→ Opdrachten
1. Schrijf uit het documentfragment letterlijk over wat er staat van "Ik deel ook" tot "van de geloofsbrief.".
2. Wie zijn volgens het documentfragment benoemd tot leden van de commissie die de geloofsbrief van de heer Meeter onderzoekt?

→ Documentfragment
┄┄┄┄┄┄┄┄┄┄┄┄┄┄┄┄┄┄┄┄

De voorzitter:

Ik deel voorts aan de Kamer mede, dat door mij zijn benoemd tot leden van de commissie tot onderzoek van de geloofsbrief van het benoemde lid der Kamer, de heer F. Meeter: de heer Glasz, mevrouw Vrisekoop en de heer De Wit.

Ik deel ook aan de Kamer mede, dat de reeds ingekomen missives van de voorzitter van het Centraal stembureau en de geloofsbrief van de heer Meeter inmiddels in handen zijn gesteld van de commissie tot onderzoek van de geloofsbrief.

Het is mij gebleken dat de commissie haar taak reeds heeft verricht. Ik geef derhalve thans het woord aan de heer Glasz, de voorzitter van de commissie tot onderzoek van de geloofsbrief, voor het uitbrengen van het rapport.

┄┄┄┄┄┄┄┄┄┄┄┄┄┄┄┄┄┄┄┄

→ Geselecteerde gegevens

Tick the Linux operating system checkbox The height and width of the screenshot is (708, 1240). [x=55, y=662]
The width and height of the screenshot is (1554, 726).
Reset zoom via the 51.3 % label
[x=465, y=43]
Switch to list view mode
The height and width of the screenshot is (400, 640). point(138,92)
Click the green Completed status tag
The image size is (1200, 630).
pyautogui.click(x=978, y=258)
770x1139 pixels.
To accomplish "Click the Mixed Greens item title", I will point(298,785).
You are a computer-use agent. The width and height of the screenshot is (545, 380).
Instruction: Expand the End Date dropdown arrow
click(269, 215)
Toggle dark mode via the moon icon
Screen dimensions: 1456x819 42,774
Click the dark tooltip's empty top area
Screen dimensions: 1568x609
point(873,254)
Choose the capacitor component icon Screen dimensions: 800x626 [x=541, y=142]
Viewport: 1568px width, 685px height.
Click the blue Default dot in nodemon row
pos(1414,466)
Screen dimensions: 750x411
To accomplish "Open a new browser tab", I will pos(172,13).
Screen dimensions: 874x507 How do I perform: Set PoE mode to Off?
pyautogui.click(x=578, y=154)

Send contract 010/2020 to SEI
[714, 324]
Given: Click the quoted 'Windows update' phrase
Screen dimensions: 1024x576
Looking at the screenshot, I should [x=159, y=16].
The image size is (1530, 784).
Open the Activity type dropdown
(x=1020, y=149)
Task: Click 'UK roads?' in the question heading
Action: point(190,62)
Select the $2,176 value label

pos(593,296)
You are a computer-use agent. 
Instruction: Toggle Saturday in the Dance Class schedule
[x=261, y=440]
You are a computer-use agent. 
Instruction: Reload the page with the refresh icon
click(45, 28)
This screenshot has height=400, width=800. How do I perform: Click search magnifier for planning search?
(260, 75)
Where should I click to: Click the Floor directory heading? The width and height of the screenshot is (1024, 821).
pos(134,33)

┄┄┄┄┄┄┄┄┄┄┄┄┄┄┄┄┄┄┄┄

→ Antwoorden
1.
Ik deel ook aan de Kamer mede, dat de reeds ingekomen missives van de voorzitter van het Centraal stembureau en de geloofsbrief van de heer Meeter inmiddels in handen zijn gesteld van de commissie tot onderzoek van de geloofsbrief.

2. De heer Glasz, mevrouw Vrisekoop en de heer De Wit.